◆ RECORDS FOR THIS EXERCISE ◆
-*-*-

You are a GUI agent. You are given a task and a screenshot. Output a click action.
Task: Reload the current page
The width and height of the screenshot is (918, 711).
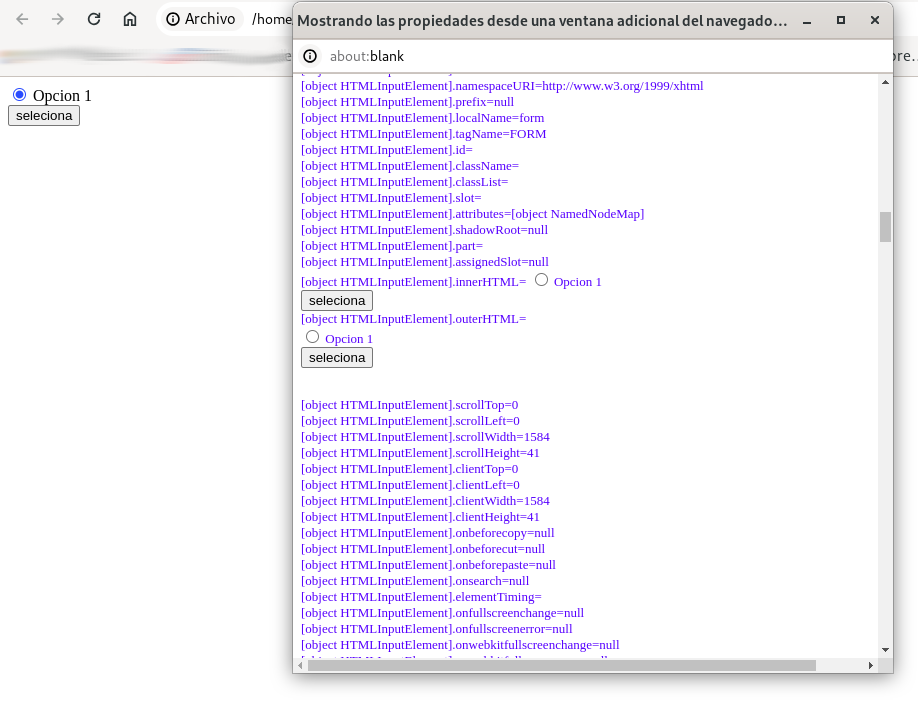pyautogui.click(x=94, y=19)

-*-*-

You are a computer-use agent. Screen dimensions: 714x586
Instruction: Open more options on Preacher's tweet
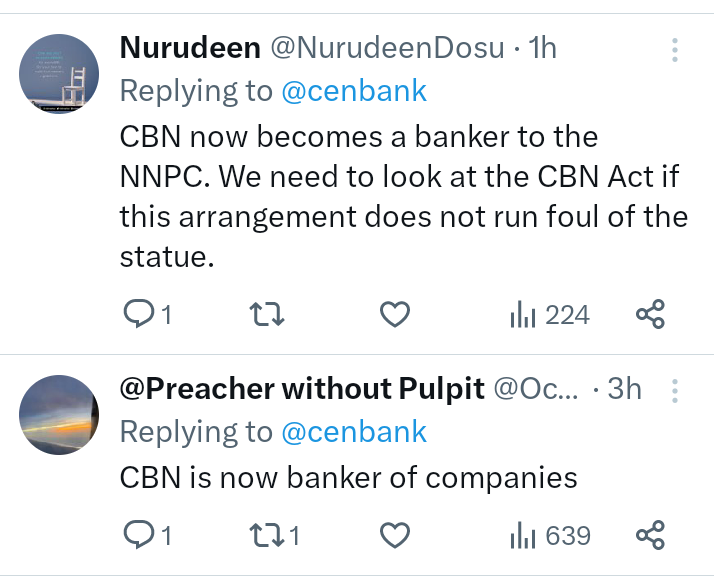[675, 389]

-*-*-

◆ EXERCISE DETAILS ◆
Scan the data for the string "agent" and copy each line in which it occurs.

◆ ANSWER FOR THIS EXERCISE ◆
You are a GUI agent. You are given a task and a screenshot. Output a click action.
You are a computer-use agent. Screen dimensions: 714x586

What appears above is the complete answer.